United Nations: India has expressed its strong dismay at the lack of accountability and transparency in the framing of peacekeeping mandates by the UN Security Council, saying this “failing” by the world body is resulting in rising casualties among peacekeepers and civilians.
“We are dismayed at the opaque manner in which the Security Council continues mandate peace operations, without any accountability or transparency,” India's Permanent Representative to the UN Asoke Mukerji said at a debate in the UN General Assembly here yesterday on peacekeeping operations.
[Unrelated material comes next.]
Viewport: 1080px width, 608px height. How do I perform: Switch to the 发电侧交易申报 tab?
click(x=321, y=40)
Mukerji said the human costs of “this failing” are evident in both the rising number of casualties among UN peacekeepers, as well as an alarming growth in the number of civilians, now reaching 60 million, whose lives are being disrupted by the conflicts that an “ineffective Security Council is powerless” to resolve.
Mukerji called for prioritising an early reform of the Security Council during the current 70th session of the Assembly “in order to bring hope to these millions of ordinary men, women and children.”
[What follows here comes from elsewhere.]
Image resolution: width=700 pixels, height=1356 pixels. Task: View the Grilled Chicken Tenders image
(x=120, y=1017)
In the report titled ‘The report of the United Nations Peace Operations: Implementation of the recommendations of the High Level Independent Panel on Peace Operations', the Secretary General has recommended that sustained dialogue between the Council, the Secretariat and contributors is essential for shared understanding of appropriate responses and their implications for the mandate and conduct of a peace operation.
Mukerji said India strongly supports the SecretaryGeneral's statement that this dialogue should begin before the establishment of the mission.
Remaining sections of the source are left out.